What needs to be done =>
List every line below that contains the string "screenshot", copying each such line in full. Case counts.

Extracted material =>
[Begin]
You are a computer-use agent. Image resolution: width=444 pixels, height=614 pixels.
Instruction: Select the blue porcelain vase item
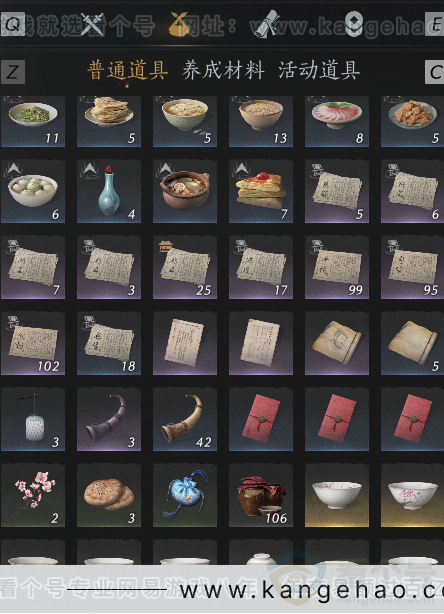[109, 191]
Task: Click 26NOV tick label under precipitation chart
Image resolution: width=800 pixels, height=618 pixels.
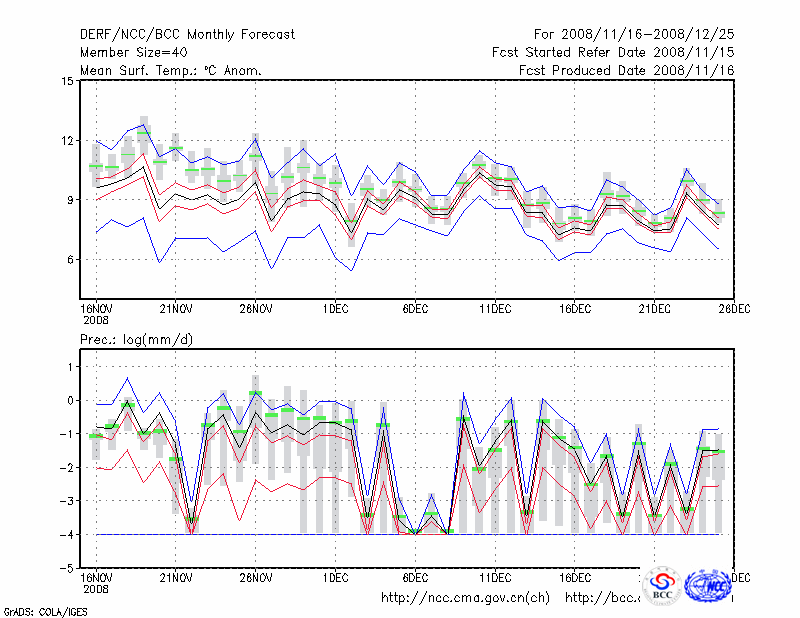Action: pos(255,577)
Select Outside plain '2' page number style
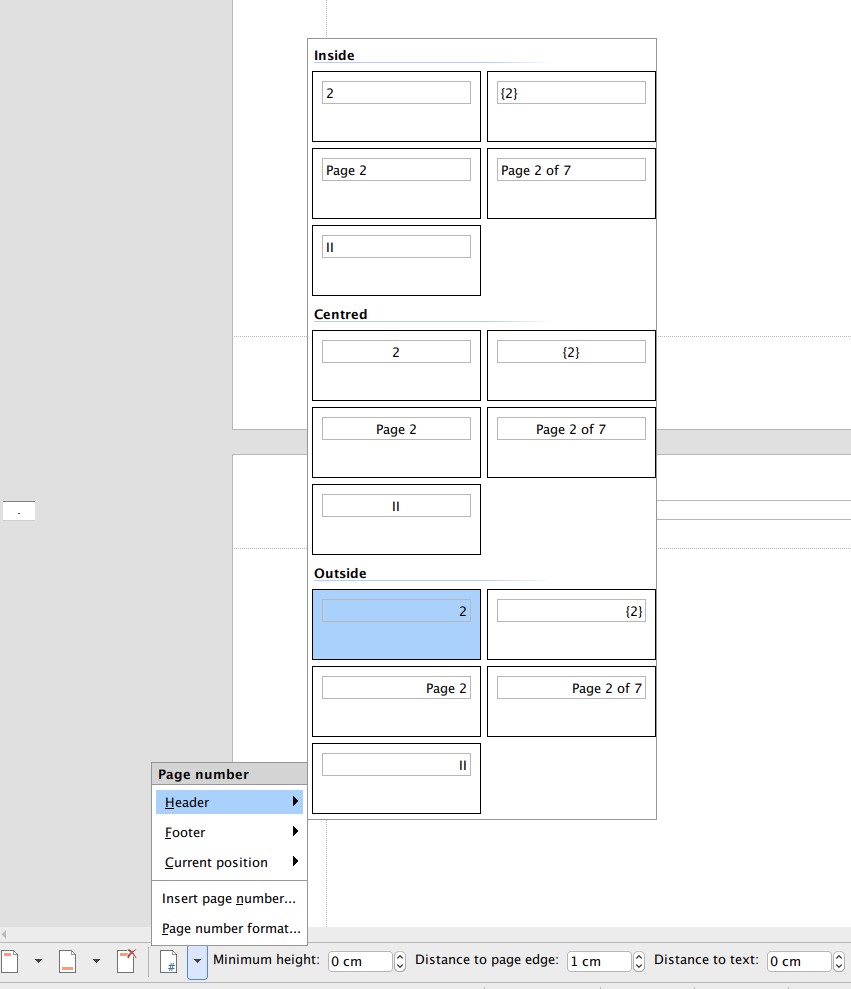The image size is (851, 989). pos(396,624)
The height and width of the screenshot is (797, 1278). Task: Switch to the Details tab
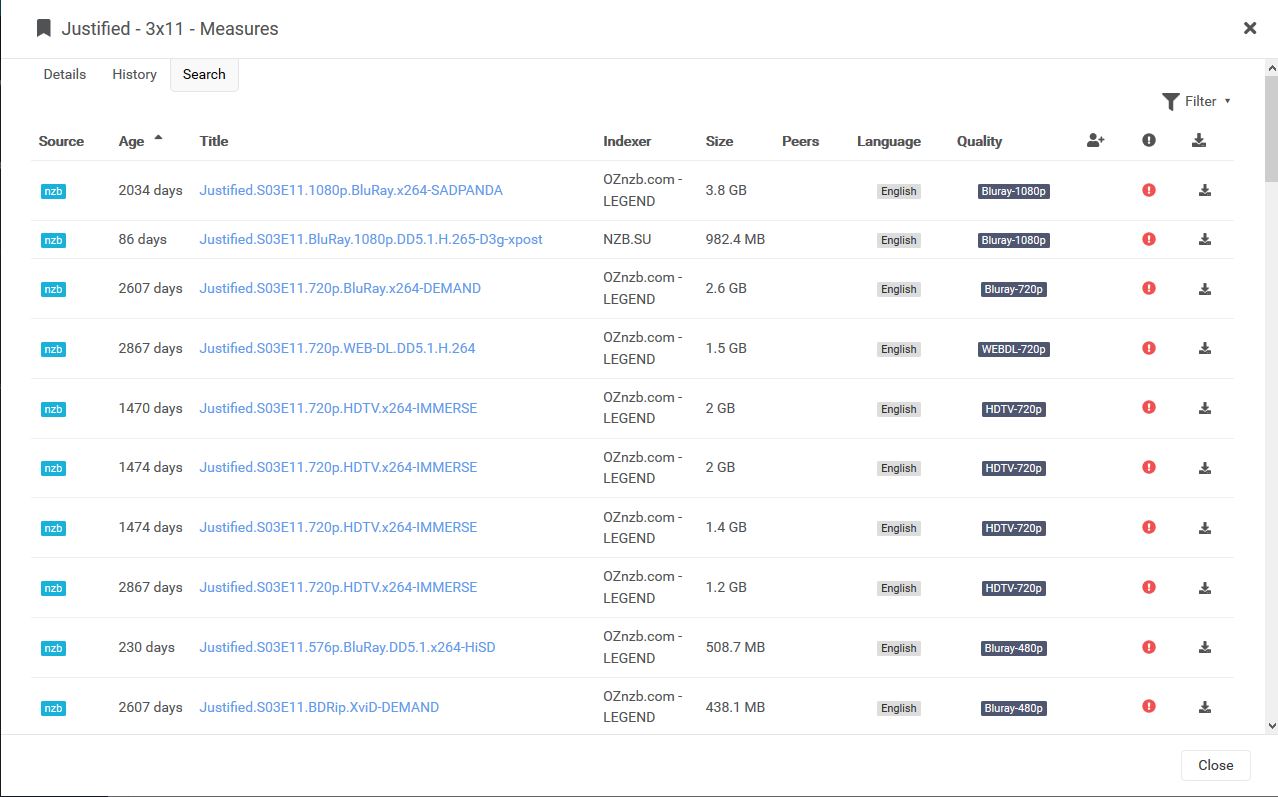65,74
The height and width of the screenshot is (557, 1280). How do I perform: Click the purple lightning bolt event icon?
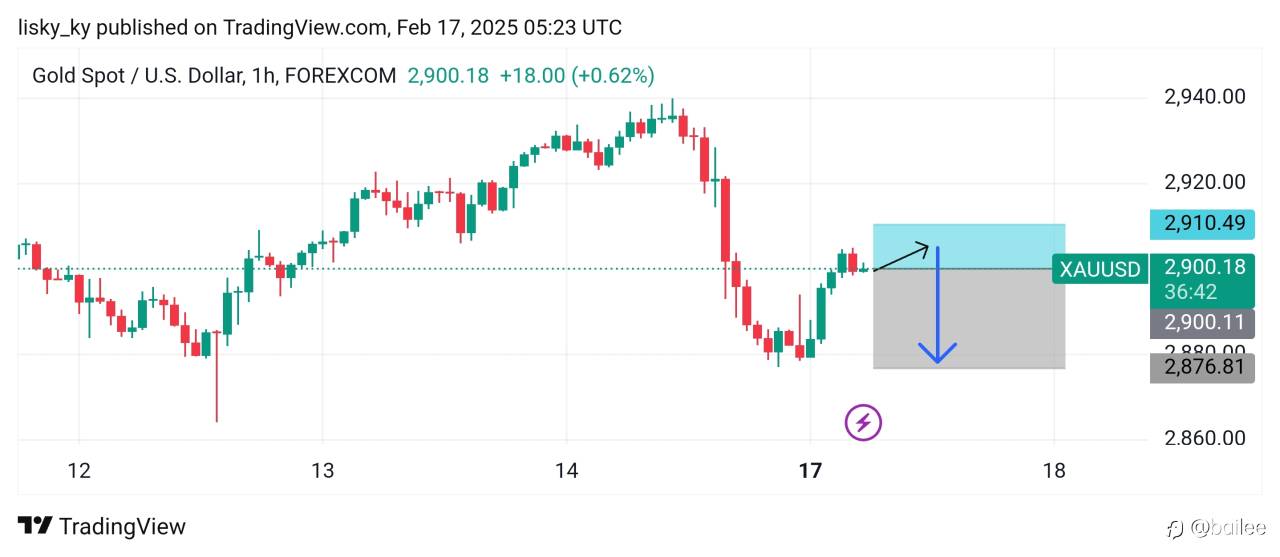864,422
[End]
[Begin]
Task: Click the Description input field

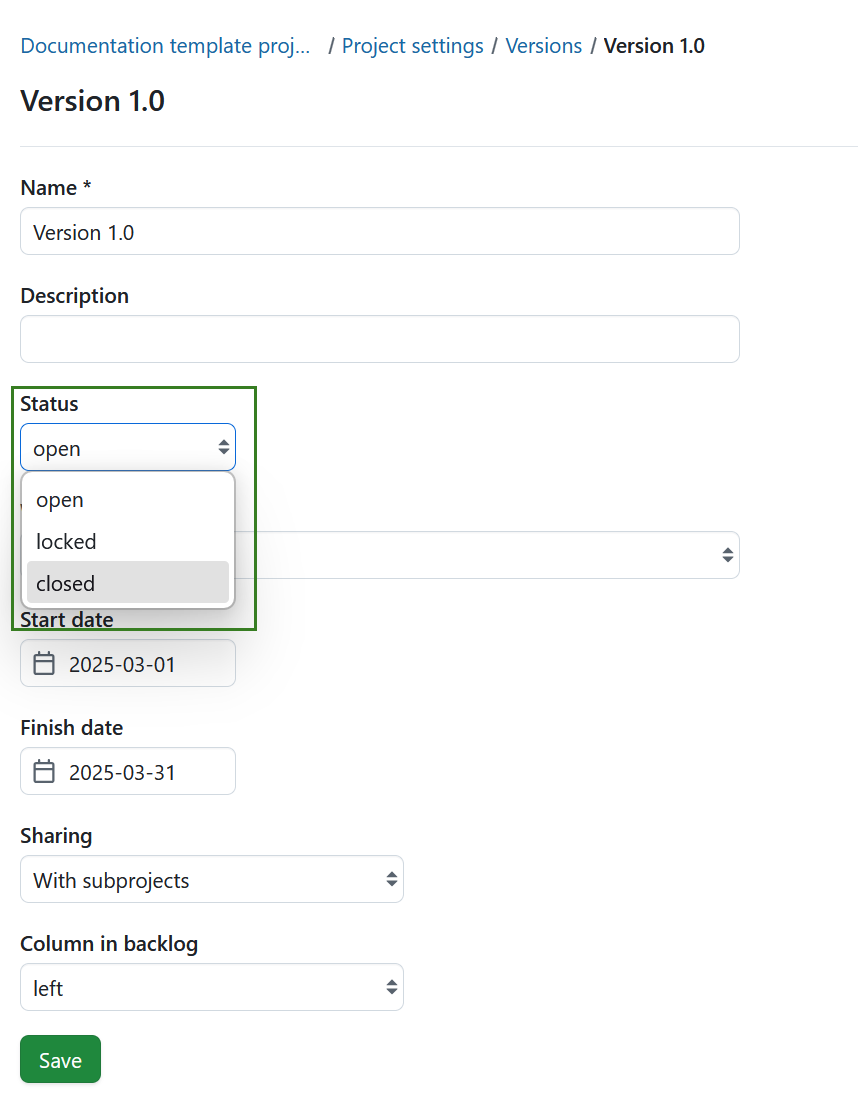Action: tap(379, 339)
[End]
Full solution =>
The height and width of the screenshot is (797, 1278). Task: Switch to the Details tab
The height and width of the screenshot is (557, 1280). How do I perform: Click the purple lightning bolt event icon?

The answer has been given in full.